2I + 3F2 --> 2IF3 should be I2 + 3F2 -> 2IF3.

mistake 2: molar mass of F2 is 38 (19 * 2) not 19

the rest seems correct


doh, totally missed the fact that iodine is diatomic, and I always forget to multiply molar mass in diatomic molecules :(

SegaRob
02-02-2003, 07:23 PM
np - sled did the same thing. vag chem newbs ;)

ptavv
02-02-2003, 07:23 PM
This sounds suspiciously like high school Chem...

Mystro
02-02-2003, 07:24 PM
I actually just had an exam on this material in Chem... The exam was ****ing brutal though because the teacher decided to put material that was in the book but was not taught nor on the review sheet :|

Mystro
02-02-2003, 07:24 PM
Originally posted by Ptavv
This sounds suspiciously like high school Chem...

dunno what grade he's in, but we did this in grade 11U chemistry

ptavv
02-02-2003, 07:25 PM
Originally posted by Mystro
I actually just had an exam on this material in Chem... The exam was ****ing brutal though because the teacher decided to put material that was in the book but was not taught nor on the review sheet :| Good luck in college.

SegaRob
02-02-2003, 07:26 PM
yea, that's definitely first-year stuff, kid's stuff ;)

ptavv
02-02-2003, 07:27 PM
Originally posted by Mystro
(IIRC, not a limiting reagent question per se because there is only one substance given with mass) The only way it's not a limiting reagent question is that they're telling you what the limiting reagent is and not asking you... Pretty much any chemistry question which involves "an excess" of one product and a "limited" amount of the second product is a limiting reagent-related question.

Mystro
02-02-2003, 07:29 PM
Originally posted by Ptavv
The only way it's not a limiting reagent question is that they're telling you what the limiting reagent is and not asking you... Pretty much any chemistry question which involves "an excess" of one product and a "limited" amount of the second product is a limiting reagent-related question.

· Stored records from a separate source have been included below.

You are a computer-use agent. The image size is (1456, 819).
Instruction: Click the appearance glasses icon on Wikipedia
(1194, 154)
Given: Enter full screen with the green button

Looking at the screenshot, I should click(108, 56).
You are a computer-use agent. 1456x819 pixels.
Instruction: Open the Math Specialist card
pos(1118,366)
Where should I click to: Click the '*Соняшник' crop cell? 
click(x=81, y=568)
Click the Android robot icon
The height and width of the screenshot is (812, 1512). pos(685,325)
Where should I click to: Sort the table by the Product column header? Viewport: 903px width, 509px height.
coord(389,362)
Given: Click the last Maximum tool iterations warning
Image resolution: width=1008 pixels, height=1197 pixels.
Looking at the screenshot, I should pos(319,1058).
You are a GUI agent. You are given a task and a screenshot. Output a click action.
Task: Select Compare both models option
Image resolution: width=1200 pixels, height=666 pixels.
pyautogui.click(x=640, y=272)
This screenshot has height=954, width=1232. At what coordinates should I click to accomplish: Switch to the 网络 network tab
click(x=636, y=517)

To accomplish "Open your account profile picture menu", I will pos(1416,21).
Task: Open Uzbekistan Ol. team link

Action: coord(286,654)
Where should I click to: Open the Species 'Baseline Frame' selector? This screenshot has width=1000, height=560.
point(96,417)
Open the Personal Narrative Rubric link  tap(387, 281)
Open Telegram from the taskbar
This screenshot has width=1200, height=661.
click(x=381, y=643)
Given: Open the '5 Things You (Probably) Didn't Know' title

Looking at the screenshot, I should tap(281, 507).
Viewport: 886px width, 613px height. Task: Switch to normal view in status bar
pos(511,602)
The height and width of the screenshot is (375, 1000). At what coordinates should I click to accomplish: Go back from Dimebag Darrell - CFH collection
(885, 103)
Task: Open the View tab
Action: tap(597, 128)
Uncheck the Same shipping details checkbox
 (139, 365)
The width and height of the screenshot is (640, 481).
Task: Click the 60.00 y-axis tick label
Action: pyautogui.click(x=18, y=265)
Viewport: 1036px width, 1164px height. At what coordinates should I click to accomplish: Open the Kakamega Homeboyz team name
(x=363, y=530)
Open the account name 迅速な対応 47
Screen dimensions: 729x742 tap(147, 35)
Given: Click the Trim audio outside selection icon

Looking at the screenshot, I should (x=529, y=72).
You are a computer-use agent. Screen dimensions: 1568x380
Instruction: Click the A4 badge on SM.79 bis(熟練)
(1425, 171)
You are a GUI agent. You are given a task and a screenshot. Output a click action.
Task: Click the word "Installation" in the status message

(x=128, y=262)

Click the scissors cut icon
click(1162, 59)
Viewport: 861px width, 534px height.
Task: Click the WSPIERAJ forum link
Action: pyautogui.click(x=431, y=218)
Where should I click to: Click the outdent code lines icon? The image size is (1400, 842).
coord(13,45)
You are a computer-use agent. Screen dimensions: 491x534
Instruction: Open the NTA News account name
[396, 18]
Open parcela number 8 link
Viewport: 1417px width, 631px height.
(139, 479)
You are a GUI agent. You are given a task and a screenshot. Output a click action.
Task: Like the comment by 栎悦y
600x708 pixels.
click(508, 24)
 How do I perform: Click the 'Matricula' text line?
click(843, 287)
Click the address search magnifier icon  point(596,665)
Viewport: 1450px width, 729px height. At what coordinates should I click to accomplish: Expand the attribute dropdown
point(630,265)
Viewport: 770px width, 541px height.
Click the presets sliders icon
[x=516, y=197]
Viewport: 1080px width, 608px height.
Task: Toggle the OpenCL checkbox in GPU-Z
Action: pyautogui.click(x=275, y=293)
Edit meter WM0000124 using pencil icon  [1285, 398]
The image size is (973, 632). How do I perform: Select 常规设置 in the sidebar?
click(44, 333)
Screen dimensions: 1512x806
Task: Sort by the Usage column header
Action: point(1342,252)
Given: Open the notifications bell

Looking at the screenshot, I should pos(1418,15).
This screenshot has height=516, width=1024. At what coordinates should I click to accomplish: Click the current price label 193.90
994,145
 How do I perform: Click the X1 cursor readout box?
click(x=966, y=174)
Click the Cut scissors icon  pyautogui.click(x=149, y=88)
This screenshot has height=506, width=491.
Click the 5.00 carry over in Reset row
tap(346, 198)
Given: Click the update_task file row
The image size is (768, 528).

I actually thought of that after I typed it... What I meant by limiting reagent is the fact that you don't have to find it

:)

Tillek
02-02-2003, 07:45 PM
gah! now im even more confused. I got 8.07 when I did it the first time and 32.2g when I did it the second time. oh and Mystro I wanted to know how to do it not the answer. please someone explain it.

SegaRob
02-02-2003, 07:48 PM
mystro already explained it well; he just missed a few things which i already noted. what more do you need?